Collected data
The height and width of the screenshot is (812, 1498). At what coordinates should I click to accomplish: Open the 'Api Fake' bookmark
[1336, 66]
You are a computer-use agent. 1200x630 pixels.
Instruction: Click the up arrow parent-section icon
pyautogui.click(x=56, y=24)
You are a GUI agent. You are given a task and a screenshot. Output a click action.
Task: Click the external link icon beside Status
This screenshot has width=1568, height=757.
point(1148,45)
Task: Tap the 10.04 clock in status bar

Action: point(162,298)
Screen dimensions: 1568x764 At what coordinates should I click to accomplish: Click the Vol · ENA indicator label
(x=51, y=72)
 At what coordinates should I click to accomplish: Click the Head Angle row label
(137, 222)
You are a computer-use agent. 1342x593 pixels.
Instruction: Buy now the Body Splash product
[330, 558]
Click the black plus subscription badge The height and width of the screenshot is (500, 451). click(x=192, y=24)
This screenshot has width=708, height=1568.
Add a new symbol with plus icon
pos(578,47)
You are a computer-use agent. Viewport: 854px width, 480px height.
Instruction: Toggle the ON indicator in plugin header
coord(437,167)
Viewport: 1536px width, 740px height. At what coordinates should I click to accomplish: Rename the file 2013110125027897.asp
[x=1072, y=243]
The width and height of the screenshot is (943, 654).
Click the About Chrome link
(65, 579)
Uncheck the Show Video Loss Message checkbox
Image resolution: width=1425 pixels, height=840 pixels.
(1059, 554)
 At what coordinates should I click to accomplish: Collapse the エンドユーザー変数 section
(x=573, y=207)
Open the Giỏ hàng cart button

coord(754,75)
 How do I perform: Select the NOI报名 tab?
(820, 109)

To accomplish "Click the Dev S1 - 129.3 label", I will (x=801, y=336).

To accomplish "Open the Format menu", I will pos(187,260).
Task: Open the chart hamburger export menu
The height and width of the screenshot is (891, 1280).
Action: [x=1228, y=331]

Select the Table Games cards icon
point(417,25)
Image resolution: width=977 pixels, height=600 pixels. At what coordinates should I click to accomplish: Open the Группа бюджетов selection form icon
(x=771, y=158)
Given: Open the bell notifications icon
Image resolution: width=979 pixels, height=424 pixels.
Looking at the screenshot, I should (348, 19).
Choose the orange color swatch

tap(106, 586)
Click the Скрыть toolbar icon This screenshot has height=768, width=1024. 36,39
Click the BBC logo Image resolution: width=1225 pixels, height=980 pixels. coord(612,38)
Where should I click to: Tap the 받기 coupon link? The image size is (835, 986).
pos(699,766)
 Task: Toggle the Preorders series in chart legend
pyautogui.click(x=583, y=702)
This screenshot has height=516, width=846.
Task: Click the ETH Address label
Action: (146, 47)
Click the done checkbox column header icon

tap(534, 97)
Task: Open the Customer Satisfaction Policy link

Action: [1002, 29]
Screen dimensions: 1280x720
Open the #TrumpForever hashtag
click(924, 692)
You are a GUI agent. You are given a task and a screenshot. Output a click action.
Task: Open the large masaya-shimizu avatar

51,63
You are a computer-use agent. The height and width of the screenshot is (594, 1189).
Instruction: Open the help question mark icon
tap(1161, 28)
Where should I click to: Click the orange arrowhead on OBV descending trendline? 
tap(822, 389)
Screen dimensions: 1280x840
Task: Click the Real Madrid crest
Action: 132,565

→ **What is being asked**: Find the line containing "Task: Open the large masaya-shimizu avatar" in the data above. Please transcribe it and every line after it, exactly.

→ **Output for this task**:
Task: Open the large masaya-shimizu avatar

51,63
You are a computer-use agent. The height and width of the screenshot is (594, 1189).
Instruction: Open the help question mark icon
tap(1161, 28)
Where should I click to: Click the orange arrowhead on OBV descending trendline? 
tap(822, 389)
Screen dimensions: 1280x840
Task: Click the Real Madrid crest
Action: 132,565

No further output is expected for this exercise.